Узнав, что мы русские, остальные товарищи окружили нас. [97]

- Здравствуй, братка! - сказал черноволосый серб, с блестящими темными глазами, положив мне на плечо сильную руку.

- Здравствуйте! - улыбались поляки и пожимали нам руки.

Мы невольно отвечали на их улыбки.

Вечером в камеру внесли кипяток. Заключенные, порывшись в своих мешках, сумках, достали маленькие кусочки хлеба, уселись за длинным столом и принялись за ужин.

У нас троих ничего не было, и мы не сели к столу. Заключенные заметили это. Они ни о чем не спросили. Альфред подвинулся на скамье и освободил нам место подле себя, налил в кружку кипяток. Каждый, не сговариваясь, отломил по малюсенькому кусочку от своей тюремной пайки.

Прихлебывая кипяток, мы слушали горестные истории, которые рассказывали нам двое русских юношей. Это были совсем молодые парнишки, каждому лет по семнадцати. Заняв их село на Смоленщине, фашисты угнали всех ребят старше пятнадцати лет в Германию. За отказ от работы эти двое были брошены в тюрьму.

Поляки тоже отсиживали в тюрьме за отказ работать на немцев. Югославы были военнопленными. Их заключили в тюрьму за побег. Немцы посажены кто за отказ от работы на военных заводах, кто за самовольство и неповиновение властям.

Все думали только об одном: как бы вырваться из фашистской тюрьмы, вернуться на родину, сочувствовали нашей горькой судьбе, утешали, как умели, по-мужски грубовато, рассказывали кто что знал о положении на фронте, о героизме русских, выражали надежду, что война скоро кончится, что Красная Армия освободит мир от власти фашизма.





Мы заговорились до позднего вечера. Аноприк и Загинай вместе со мной принимали участие в разговоре. Я никому не рассказывал, что произошло между нами.

В этой большой камере не было нар, и мы все улеглись прямо на полу, подстелив кто что мог. Я начинал подумывать, что нас могут продержать в этой тюрьме долго, и, признаться, радовался этому: здесь среди радушных товарищей можно было отдохнуть от [98] ежедневных построений и солдатских палок. Кроме того, это как-то отдаляло срок смерти…

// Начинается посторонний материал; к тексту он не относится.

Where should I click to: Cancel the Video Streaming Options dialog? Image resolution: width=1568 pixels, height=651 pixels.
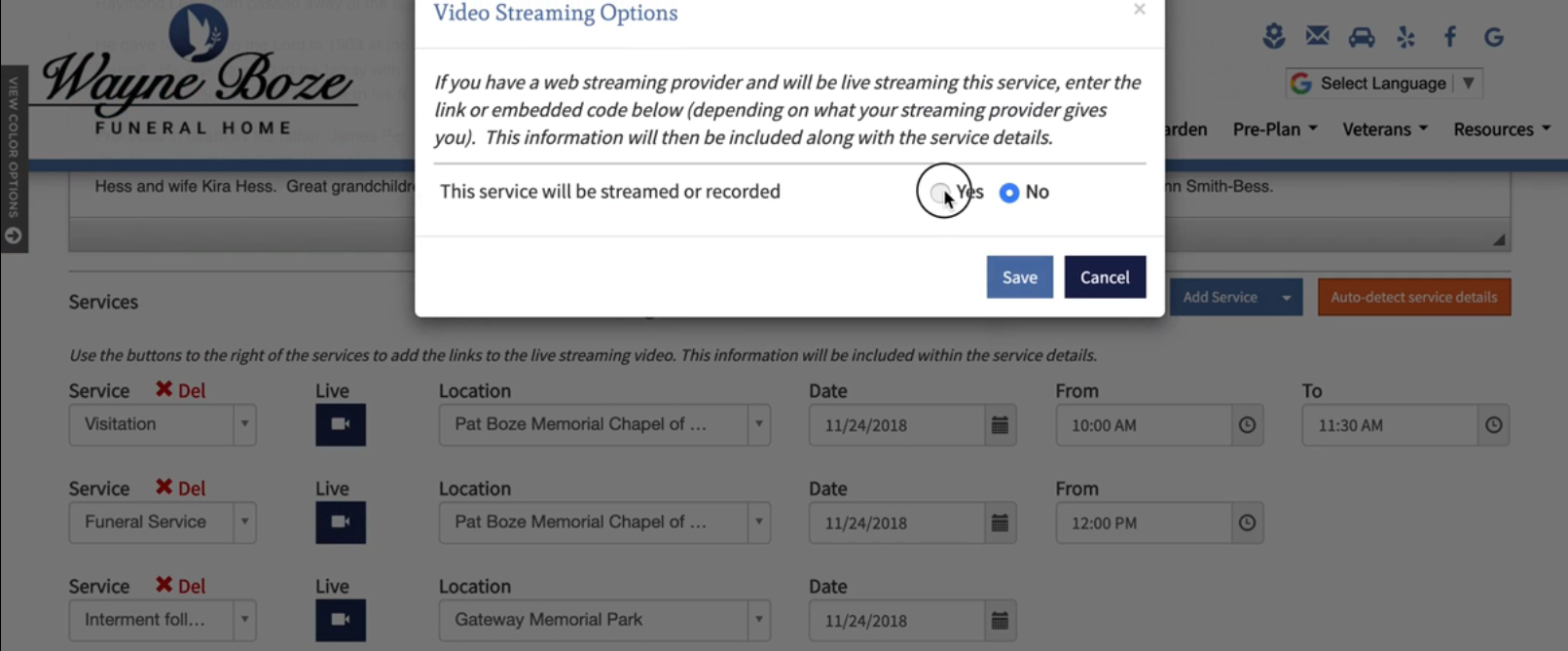[x=1104, y=277]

Но наутро, едва мы общими силами прибрали все в камере, вымыли пол и съели по кусочку хлеба с чаем, вошел надзиратель, назвал мою фамилию и велел идти за ним. Я шел за ним по длинному коридору, пока надзиратель не отпер одну из дверей и не втолкнул меня в узкую камеру. Я снова очутился один. И снова приуныл.

…Две недели нас продержали в этой тюрьме, потом без всяких объяснений вывели во двор, посадили в большую черную машину, которую люди метко назвали «черный ворон», и куда-то повезли.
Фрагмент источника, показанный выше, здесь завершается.